# Hmm molds at dollar tree.



## jennikate (Sep 20, 2009)

Well I was at dollar tree this weekend and found cute silicon icecube trays. I promised my daughter Soap from these molds for her birthday in November. I'll let ya'll know how they come out.  At a dollar a piece I am wishing I had picked up another one. Oh well  i'll look closer to home.


----------



## holly99 (Sep 20, 2009)

Sounds fun!


----------



## heyjude (Sep 20, 2009)

Dollar Tree also has some great silicone molds shaped like bars, hearts, bundt cakes, stars and more. They are great for salt bars and take away the worry of cutting so late that your soap is like brick. The bars slide right out.  

Happy Soaping!

Jude


----------



## pixybratt (Sep 20, 2009)

I'm going to have to take a better look at dollar tree next time i go. which section do they have them in?


----------



## heyjude (Sep 20, 2009)

I found them in the kitchen section  hanging on a wall display along with the spatulas and measuring cups and other doodads. 

Jude


----------



## Guest (Sep 20, 2009)

Thanks for the tip! I love silicone soap molds!


----------



## Guest (Sep 20, 2009)

Jeesh, off to the dollar store tomorrow after work


----------



## Guest (Sep 20, 2009)

They do have a lot of great stuff for soap molds and packaging .


----------



## Sunkawakan (Sep 20, 2009)

On a whim and with the intent of making candy, I picked up some pumpkin ice cube trays - silicone - 10 per tray from Dollar Tree last week and did up a bunch in soap and took them to a craft show on a whim.  THAT WAS DUMB!  I didn't make nearly enough!  I only made 200 and they sold out within an hour.  Havent seen any others thant he pumpkins but now you can be sure (especially after your suggestions) that I'll keep my eyes open for the silicone molds.  Dollar stores are my favorite!


----------



## NatureandNurture (Sep 20, 2009)

I have the pumpkins, skull, and hearts (Valentines) ice cube trays from dollar tree and they make awesome guest soaps!  I've got some of their other silicone 'molds' too and they definitely make nice soaps.


----------



## Milla (Sep 20, 2009)

I have one about 15 minutes from here so I will have to head there tomorrow.  I hope they have some cool stuff!


----------



## jennikate (Sep 21, 2009)

The seasonal molds pumkins skulls are with the halloween stuff. Others are with kitchen stuff. I got the skull I want the pumkins. Oh well maybe my mother in law will pick one up for me if I ask her to.


----------



## holly99 (Sep 21, 2009)

I want to do a bath fizzy recipe and it calls for silicone ice cube trays.
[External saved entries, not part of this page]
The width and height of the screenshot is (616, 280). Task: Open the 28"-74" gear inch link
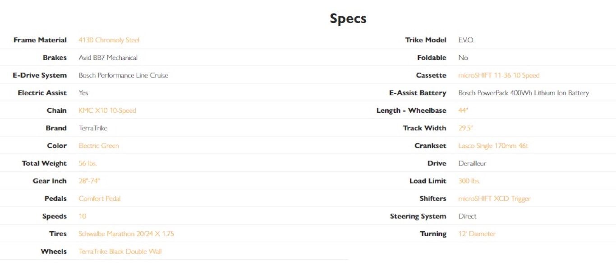pyautogui.click(x=89, y=181)
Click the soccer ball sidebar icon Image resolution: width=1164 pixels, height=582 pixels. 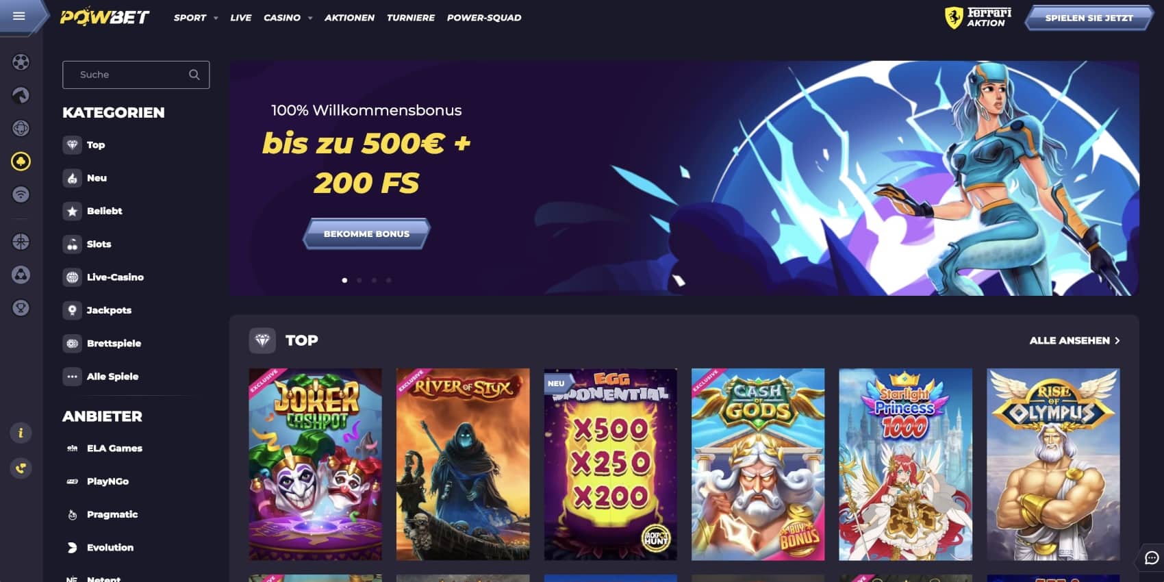pos(21,62)
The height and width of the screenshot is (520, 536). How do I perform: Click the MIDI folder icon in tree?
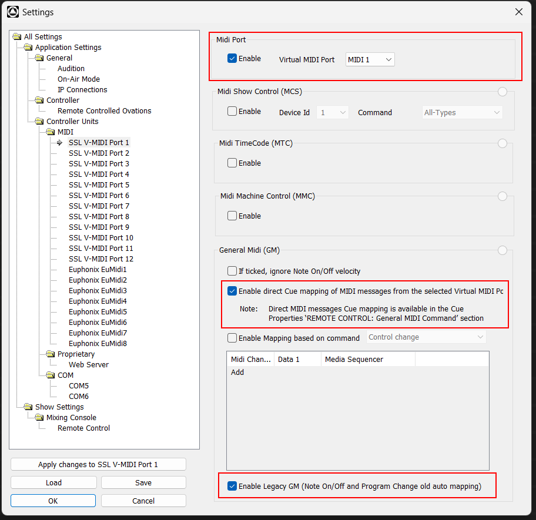[x=51, y=132]
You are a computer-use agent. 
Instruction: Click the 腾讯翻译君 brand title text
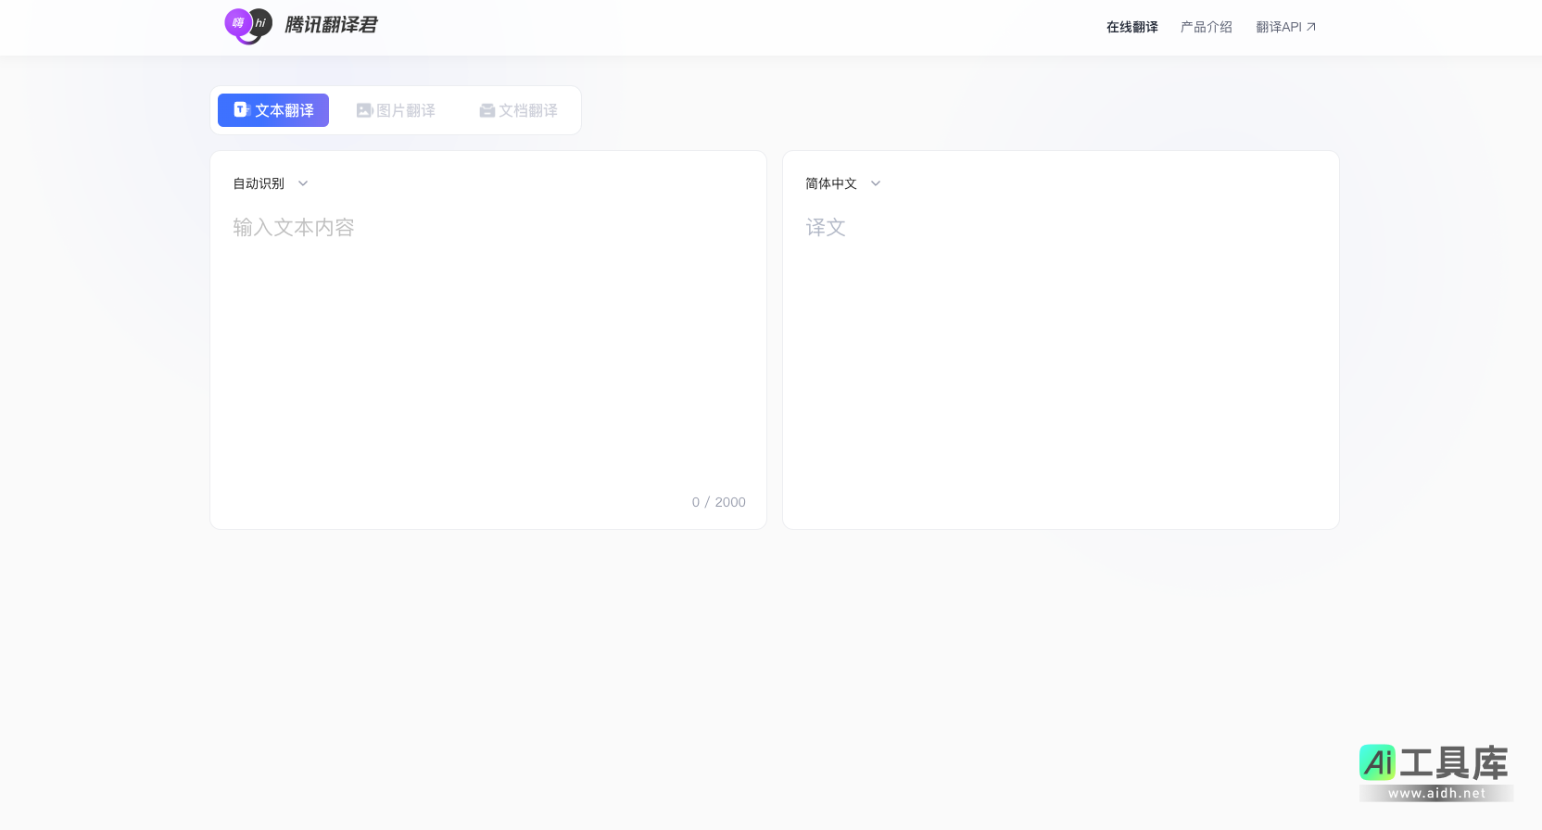[x=331, y=25]
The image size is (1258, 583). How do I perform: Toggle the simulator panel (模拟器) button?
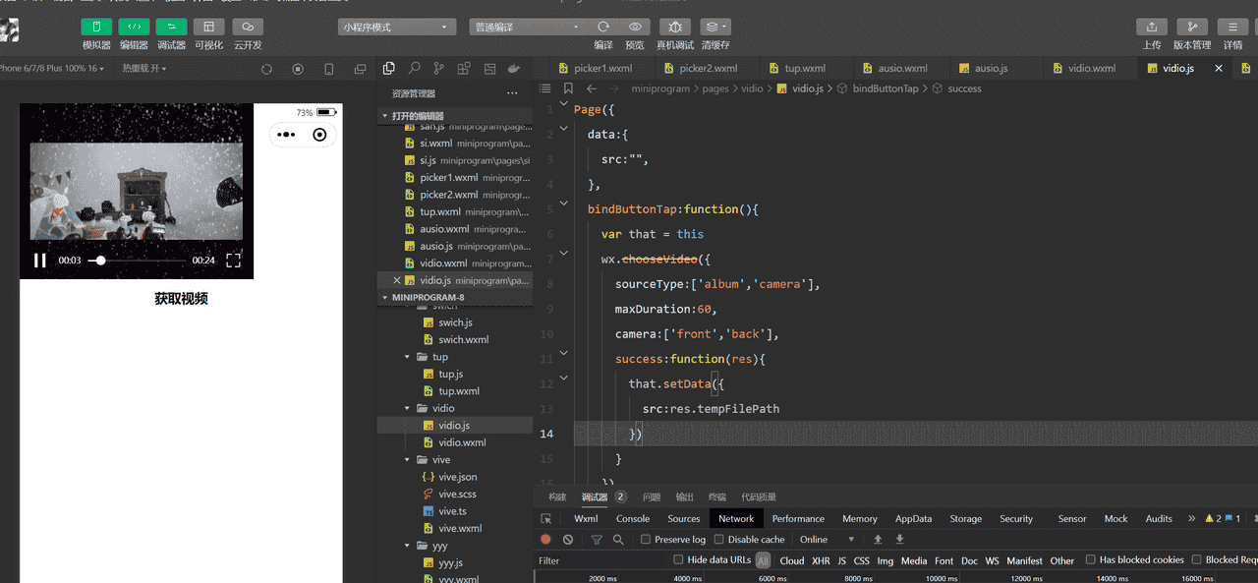tap(95, 28)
I know where to go now. Yay!


----------



## Milla (Sep 21, 2009)

I went there today and ended up buying chips and cleaning brushes and cloths!  I saw all of the ice cube trays there, but I realized that i don't make soap that small!  I saw other silicone molds, but just too big for me.  Oh well!


----------



## dandelion (Sep 22, 2009)

I went to Dollar Tree today, thanks for the tip.  I got two cake molds and two star molds, can't wait to try something creative!!!


----------



## Sibi (Sep 22, 2009)

I went to the dollar tree yesterday and bought some of the pumpkin silicone molds.  They are soooo cute.  I want to try the 1 use sugar scrubs in those molds.  And when the fall is over I believe I can still use them by just hacking off the stem of the pumpkin so it just looks like a pretty round design


----------



## heyjude (Sep 22, 2009)

I'm sure they will probably have the Christmas stuff out soon. More molds!   

Jude


----------



## hestia (Sep 22, 2009)

What a deal!  I have one question, though.  I make lots of soap...in log molds.  I've often wanted to try some of these too cool small molds,  but can't imagine how I'd get the soap int the molds without making a huge mess.  (ok, so grace is not my middle name!   )  How do you manage this feat?


----------



## heyjude (Sep 22, 2009)

I haven't used any of the really small (ice cube size) molds, but when I do I think that I'll use this fondant type smoother to make the tops a bit neater. Grace is not my middle name either.   

Jude


----------



## holly99 (Sep 22, 2009)

I was excited to go to our Dollar Tree today but it turned out to be a major bust. We've got a lame one here evidently!


----------



## heyjude (Sep 22, 2009)

That's too bad.

Jude


----------



## amanda131 (Sep 23, 2009)

I got the pumpkins and the skulls! Two of each!! and at Wal-mart I got bigger pumpkins! I was wondering if  you guys greese the silicon with anything or just go for it naked? I got "Pumpkin Spice" FO today too!!! Can't wait!!


----------



## Milla (Sep 23, 2009)

You shouldn't have to grease them.  They should come right out.


----------



## BakingNana (Sep 27, 2009)

*Gingerbread Men*

These great posts got me to thinking...last Christmas I bought a silicone gingerbread man mold at SurLaTable. The gingerbread men are about 4 inches long; pretty good sized, and 6 to the pan.  Turned out I hated making gingerbread in it; it browned too much, stuck, etc.  But...I bet it would be perfect for gingerbread men soap.  Does anyone have an FO idea that would be good for gingerbread men soap?  Preferably one that doesn't accelerate trace too much as I hate to be hurried.


----------